Sanjay Tripathy, co-founder and CEO of Agilio Labs found the idea “innovative” for Indian audiences. However, for him, it was too hard to ignore the blatant copying of a hugely successful campaign. Tripathy, a former marketing director for HDFC Life, points out that brands barely get data on the way back from the television association. But, Dunzo, got the customer data directly when the QR codes were on screen.

“India is now much more accustomed to QR codes due to UPI transactions. There was a lot of buzz on Twitter yesterday due to the innovative nature of the campaign. Going forward, more innovative campaigns based on QR code will be present on TV as today people interact with digital through their mobile while watching TV to chat/tweet and QR code is a seamless way to move viewers to digital to one-on-one deals/communication,” adds Tripathy.

Business strategist and investor Lloyd Mathias also found QR Code ads an “extremely clever idea” and “completely disruptive”. Mathias says the moment was exceptional, especially as it featured on the back of the front page print campaign, ‘Adarsh ​​Bharat’.

Some social media posts have mentioned that the creative agency tricked Dunzo into selling an idea that is inspirational at best, or idea theft at worst. Then, these were countered by loyalists quoting: “Good artists copy, great artists steal”.
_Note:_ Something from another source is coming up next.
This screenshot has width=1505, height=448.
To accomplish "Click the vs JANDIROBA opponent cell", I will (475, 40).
Mathias says that since Coinbase and Dunzo cater to completely different markets, the similarity in tactics is not a major issue. “Yeah, it might not be 100% original, but it’s effective, running during a time when most users are likely to order.”

Kabeer Biswas himself was quick to accept that the ad was inspired by Coinbase activation. “Gotta thank Coinbase for trying it out first,” he admits in his blog of Dunzo’s announcement. “It helped to give us courage and after rejecting it as part of our Grocery ka Drama chodo campaign, we had to try it. In hindsight, we could have done things differently based on the feedback from the As a young brand coming onto the big stage, we learn quickly and promise to be better next time we try something,” Dunzo CEO concluded.

Startups like Swiggy Instamart, Zepto and Dunzo, backed by Reliance, etc. are trying to defy the current downturn as they add more goods and daily essentials to their kitty and deliver them to their customers.